The archives took on a new challenge: preserving this moment of pandemic and protest for the future. Those interviewed include Mark Bradford, Ed Bereal and Sheila Hicks.

Watch: An oral history interview with Sheila Hicks conducted July 21, 2020, by Ben Gillespie, at Hicks's home in Paris, France.

As the pandemic set in this spring, the historians and curators at the Smithsonian Archives of American Art began doing what they do best: looking through relics of history.

They found little information related to the 1918 flu pandemic in their archives, and decided to make sure that future historians would have a lot more material about this time of the coronavirus. So a team at the Archives of American Art, led by Liza Kirwin, its interim director, set out to create a thorough record for posterity.

Beginning last spring, curators and oral historians from the archives conducted Zoom interviews with 85 artists to create the “Pandemic Oral History Project.” The first round of interviews, which includes such artists as Ed Bereal and Sheila Hicks, was released on Monday.

“It started right at the beginning of May and we were thinking just about Covid-19,” said Ben Gillespie, the Arlene and Robert Kogod Secretarial Scholar for Oral History. Then, with the news of the killings of Breonna Taylor and George Floyd, he said, “we also realized this is such an important moment in American history to really hold on to.”

Though there are many things that represent 2020 — odd objects, pandemic-related ephemera, photographs being gathered by many or put on social media — this Smithsonian oral history project also offers a guarantee: The recordings are meant to last.

The project is unusual for a group of archivists who typically work on long, in-depth, documentary-quality interviews that delve into the past — these sessions are all on Zoom and run 20 minutes to an hour. But working rapidly to preserve the present also allowed the staff to see this year through fresh eyes.

“Time, for me, has felt completely unspooled,” Mr. Gillespie said. “It’s been like history doesn’t exist anymore and I’m just like, swirling in an amorphous ether.”

Josh Franco, the archives’ national collector, said that because he’s usually working with older artists, rifling through personal collections and studios to find moments worth preserving, this project offered a welcome challenge.
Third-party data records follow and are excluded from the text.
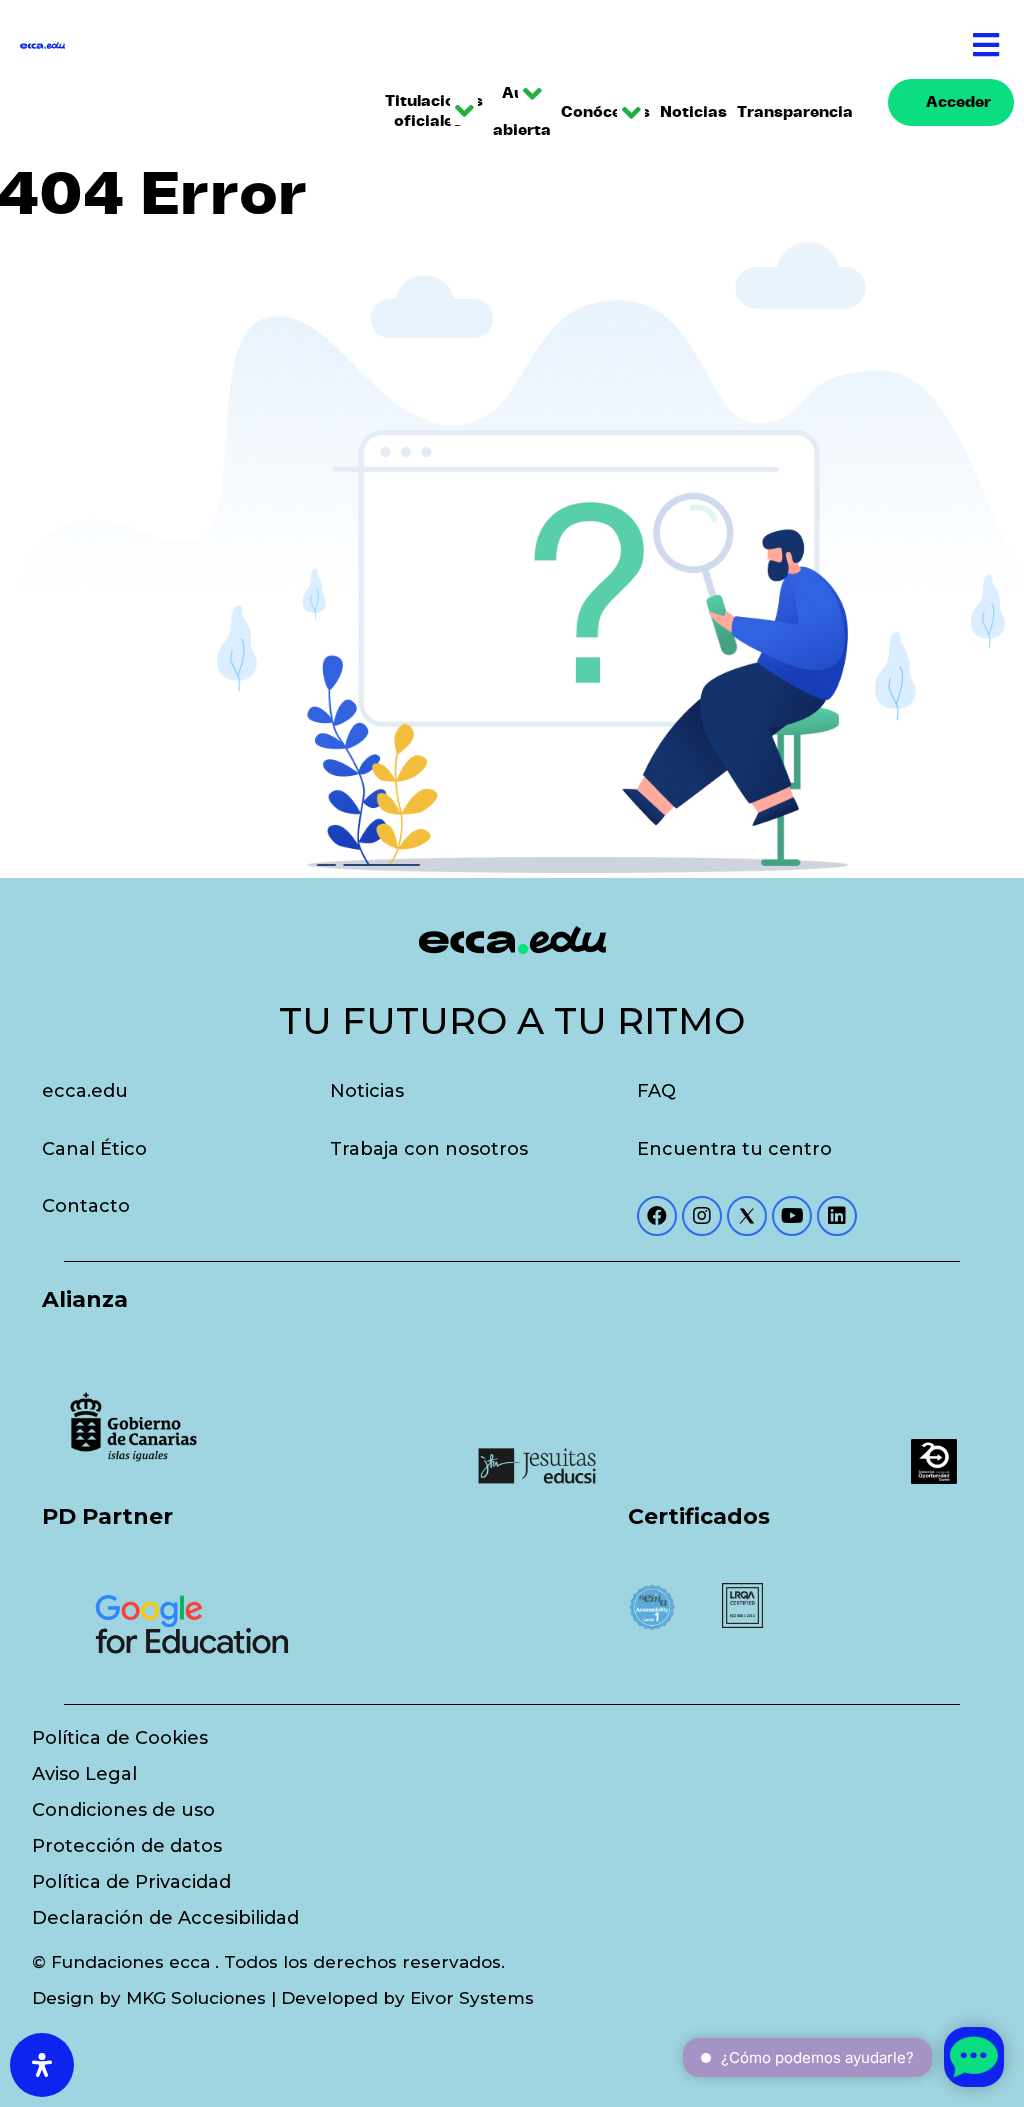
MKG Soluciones (196, 1998)
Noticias (688, 112)
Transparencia (785, 112)
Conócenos (598, 112)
“We understood we’re making a record and it has something to do with the large arc of time,” Mr. Franco said, “but also is just, in the moment, people talking and kind of freaking out together.”

Mark Bradford, a contemporary artist based in Los Angeles who participated in the project, spent part of his interview comparing this year to a massive storm.

“It’s like a big deluge of rain,” Mr. Bradford said in his video. “And you know you’re running down the street, and you’re getting wet and then every once in a while you run into an underhanging or something, and you stay there for a minute?”

“Sometimes you look to the left and there’ll be someone there with you,” he said. “And you say, ‘What are you doing?’ and you have a little conversation.”

Ms. Kirwin said, “To me, that was like a metaphor for the whole project.”

“It was like us ducking under an awning with people and having this kind of exchange in the moment,” she said, “knowing that there’s a torrential rainstorm around and that everybody’s going to get wet. But they had this moment where they connected.”